Na sexta-feira, Luca apareceu na recepção com dois cafés.
Luca: Um é meu. O outro é pra você. Adivinha qual tem canela? — Eu ri, mesmo sem querer.
Olívia: Você não desiste, né?
Luca: Não. E você não deveria se acostumar com o silêncio dessa empresa. Tá muito séria.
Sentamos juntos em um canto, conversando baixo. Ele falava de tudo — corridas de carro, música, viagens. Era divertido, leve. Uma pausa bem-vinda.
Mas, por trás das palavras de Luca, eu sentia algo diferente. Um olhar mais atento. Um toque mais próximo. E algo me dizia que Leo não aprovaria aquele café.
[Leo]
Parei na escada e vi Luca e Olívia juntos, rindo. Algo apertou no peito. Irracional. Injustificado.
Mabel apareceu ao meu lado com um sorriso mal disfarçado.
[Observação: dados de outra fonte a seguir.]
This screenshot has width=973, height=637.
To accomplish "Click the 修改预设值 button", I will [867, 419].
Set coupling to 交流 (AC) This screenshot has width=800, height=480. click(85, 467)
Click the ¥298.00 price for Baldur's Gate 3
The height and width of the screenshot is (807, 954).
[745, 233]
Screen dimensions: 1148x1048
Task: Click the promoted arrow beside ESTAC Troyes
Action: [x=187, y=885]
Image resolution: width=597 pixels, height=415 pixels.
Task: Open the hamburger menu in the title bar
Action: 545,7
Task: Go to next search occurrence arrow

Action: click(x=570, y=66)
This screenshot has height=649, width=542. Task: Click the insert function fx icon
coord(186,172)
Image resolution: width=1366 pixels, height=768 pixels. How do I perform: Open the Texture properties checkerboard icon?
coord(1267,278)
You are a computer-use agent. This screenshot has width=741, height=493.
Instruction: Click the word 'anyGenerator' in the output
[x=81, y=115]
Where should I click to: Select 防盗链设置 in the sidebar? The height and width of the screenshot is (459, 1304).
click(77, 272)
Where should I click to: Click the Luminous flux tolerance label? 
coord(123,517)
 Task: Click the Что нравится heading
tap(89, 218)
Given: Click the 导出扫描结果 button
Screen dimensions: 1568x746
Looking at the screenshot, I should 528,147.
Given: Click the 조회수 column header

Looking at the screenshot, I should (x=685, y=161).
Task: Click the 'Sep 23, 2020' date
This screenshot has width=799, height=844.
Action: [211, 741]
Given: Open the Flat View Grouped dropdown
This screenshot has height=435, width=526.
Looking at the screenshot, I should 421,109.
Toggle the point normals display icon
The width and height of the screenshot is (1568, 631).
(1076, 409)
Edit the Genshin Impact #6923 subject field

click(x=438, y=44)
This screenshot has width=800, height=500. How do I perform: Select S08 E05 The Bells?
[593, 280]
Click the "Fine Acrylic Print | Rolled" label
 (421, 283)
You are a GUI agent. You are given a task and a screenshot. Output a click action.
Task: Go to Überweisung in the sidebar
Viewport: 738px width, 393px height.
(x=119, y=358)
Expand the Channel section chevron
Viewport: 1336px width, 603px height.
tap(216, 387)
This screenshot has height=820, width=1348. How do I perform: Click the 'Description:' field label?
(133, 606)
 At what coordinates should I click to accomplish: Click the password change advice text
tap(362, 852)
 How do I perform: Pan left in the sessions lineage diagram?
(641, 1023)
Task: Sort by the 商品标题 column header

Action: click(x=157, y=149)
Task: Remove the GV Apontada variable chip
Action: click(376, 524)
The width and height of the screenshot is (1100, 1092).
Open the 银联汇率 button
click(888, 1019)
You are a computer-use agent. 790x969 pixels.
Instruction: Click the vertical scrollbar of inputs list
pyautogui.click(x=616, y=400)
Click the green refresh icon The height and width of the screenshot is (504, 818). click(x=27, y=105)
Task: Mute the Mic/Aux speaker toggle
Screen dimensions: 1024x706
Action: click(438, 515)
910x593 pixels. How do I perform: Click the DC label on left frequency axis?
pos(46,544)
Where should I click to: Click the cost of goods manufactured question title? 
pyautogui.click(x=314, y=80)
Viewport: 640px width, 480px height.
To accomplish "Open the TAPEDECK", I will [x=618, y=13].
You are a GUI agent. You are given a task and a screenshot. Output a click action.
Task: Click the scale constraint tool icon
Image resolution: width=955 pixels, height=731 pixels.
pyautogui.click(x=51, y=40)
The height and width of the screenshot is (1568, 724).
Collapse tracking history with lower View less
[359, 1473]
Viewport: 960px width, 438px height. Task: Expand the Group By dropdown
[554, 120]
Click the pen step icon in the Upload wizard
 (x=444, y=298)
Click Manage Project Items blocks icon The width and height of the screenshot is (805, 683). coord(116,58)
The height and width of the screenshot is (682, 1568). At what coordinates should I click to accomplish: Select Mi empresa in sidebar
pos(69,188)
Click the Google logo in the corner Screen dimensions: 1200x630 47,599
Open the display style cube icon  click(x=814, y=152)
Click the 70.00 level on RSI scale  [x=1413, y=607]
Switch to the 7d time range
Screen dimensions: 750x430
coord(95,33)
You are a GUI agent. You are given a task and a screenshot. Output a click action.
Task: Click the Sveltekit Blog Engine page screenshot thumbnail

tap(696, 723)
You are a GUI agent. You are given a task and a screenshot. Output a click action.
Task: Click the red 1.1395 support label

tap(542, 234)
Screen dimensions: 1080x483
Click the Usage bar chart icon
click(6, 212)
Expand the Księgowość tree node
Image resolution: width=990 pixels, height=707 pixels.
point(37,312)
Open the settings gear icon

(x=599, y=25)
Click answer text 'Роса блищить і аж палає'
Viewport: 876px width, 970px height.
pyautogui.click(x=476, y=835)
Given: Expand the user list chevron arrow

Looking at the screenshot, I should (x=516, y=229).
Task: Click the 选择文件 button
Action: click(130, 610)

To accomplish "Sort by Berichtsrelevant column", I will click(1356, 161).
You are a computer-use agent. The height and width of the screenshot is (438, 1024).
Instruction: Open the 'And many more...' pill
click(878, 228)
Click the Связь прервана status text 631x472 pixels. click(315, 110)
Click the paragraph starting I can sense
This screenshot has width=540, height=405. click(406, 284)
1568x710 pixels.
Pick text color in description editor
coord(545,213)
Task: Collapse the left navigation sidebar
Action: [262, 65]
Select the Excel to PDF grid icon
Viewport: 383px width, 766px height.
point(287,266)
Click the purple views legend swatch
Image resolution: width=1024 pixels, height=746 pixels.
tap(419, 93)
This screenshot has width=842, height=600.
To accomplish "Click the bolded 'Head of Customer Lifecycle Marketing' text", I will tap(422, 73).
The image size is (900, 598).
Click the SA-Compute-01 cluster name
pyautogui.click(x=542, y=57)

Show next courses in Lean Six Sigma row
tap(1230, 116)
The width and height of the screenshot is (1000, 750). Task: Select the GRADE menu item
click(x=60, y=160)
Mabel: Parece que seu irmão se encantou pela nova recepcionista.
Leo (frio): Ele se encanta por uma nova toda semana. — Mas essa não era qualquer uma. E eu sabia disso.
No final do expediente, chamei Olívia na minha sala.
Leo: Preciso que você me acompanhe na reunião de terça-feira com os investidores. Será minha assistente no evento.
Olívia (assustada): Eu?
Leo: Você demonstrou competência. Vista-se adequadamente e esteja pronta às oito.
Ela apenas assentiu. Mas seus olhos, por um segundo, pareceram brilhar.
[Olívia]
Meu coração quase saiu pela boca. A reunião de terça seria com os maiores nomes da empresa. Eu não podia — ou melhor, não queria — falhar.